Le soir je retrouve le gugusse à la
cantine. Sans gène il s’installe près de moi. Nous échangeons nos identités. Il
a besoin d’un surnom. Et c’est moi qui affecte les surnoms, ici. Je l’appelle
Pégase. Presque un acronyme. Il me pose les questions de confiance et de
rigueur. Comme tout bidasse, et compte tenu de sa riche nature il a un
impérieux besoin de se faire d’urgence l’idée la plus précise des divers moyens
répertoriés qui permettent d’adoucir les rigueurs habituelles d’un casernement.

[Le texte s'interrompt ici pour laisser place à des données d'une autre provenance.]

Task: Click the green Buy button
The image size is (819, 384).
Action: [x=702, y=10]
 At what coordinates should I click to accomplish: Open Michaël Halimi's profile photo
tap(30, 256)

On discute en mâchouillant un poulet qui n’a jamais picoré dans une cour de
ferme. Je lui demande s’il ne s’est rendu compte de rien... et un peu étonné il
me demande ‘kesako’ en oranais alors je lui dis l’effet qu’il a causé sur le
bon Floflo... et le pourquoi, Cap Juby, Villa Cisnéros et tout et tout. Il
répond ‘j’ai vu’ et je le sens qui évalue l’avantage que cela lui donne. C’est
un marrant. On ne tarde pas à copiner alors je lui parle de Juju, la caissière
du cinéma ‘Le Météor’ de Khouribga. Il me fait les confidences du même ordre.
Au bout d’un mois on est réellement
devenus compères. Je fais mon maximum pour le faire participer aux missions que
de temps en temps je m’ordonne à l’Amirauté. Il se charge de son côté de
multiplier les occasions. On descend à Casablanca pour deux calots ou une rame
de papier bulle. Ça nous permet deux trois sorties dancing par mois. Il a deux
fiancées -dès les dix huit ans un pied noir accompli est fiancé- et deux
maîtresses. Tout ce joli monde s’ignore. Il a une fiancée à l’est... à Oujda
pour être précis. La deuxième à Mogador. Si j’ai bien saisi, aux maîtresses est
adjugé l’axe nord-sud. Une indiscrétion révèle un jour qu’il a les faveurs de
la caissière du café des Amis à Rabat et ça déclenche une crise bubonique qui
décime la hiérarchie de la base. Il est très discret sur le courrier parfumé
qu’il reçoit d’Agadir. Il me convainc un jour d’acheter un scooter. Une occase,
et on achète. Il en use largement, et je laisse glisser. Agadir, c’est pas la
porte à coté.
Un jour il me dit...
- Dis donc... il me faut quinze jours de
perme...
- et tu les as ?
- putain non j’ai tout bouffé... il faut
que j’aille à Agadir... je suis dedans jusqu’au cou... et défense de s’asseoir.
Je ne sais pas comment il fait ; il se débrouille pour afficher un air
bilieux suppliant et impérieux à la fois. Tuant !
- Tu es chié toi... si tu as tout bouffé
comment tu veux que Floflo te signe une perme ?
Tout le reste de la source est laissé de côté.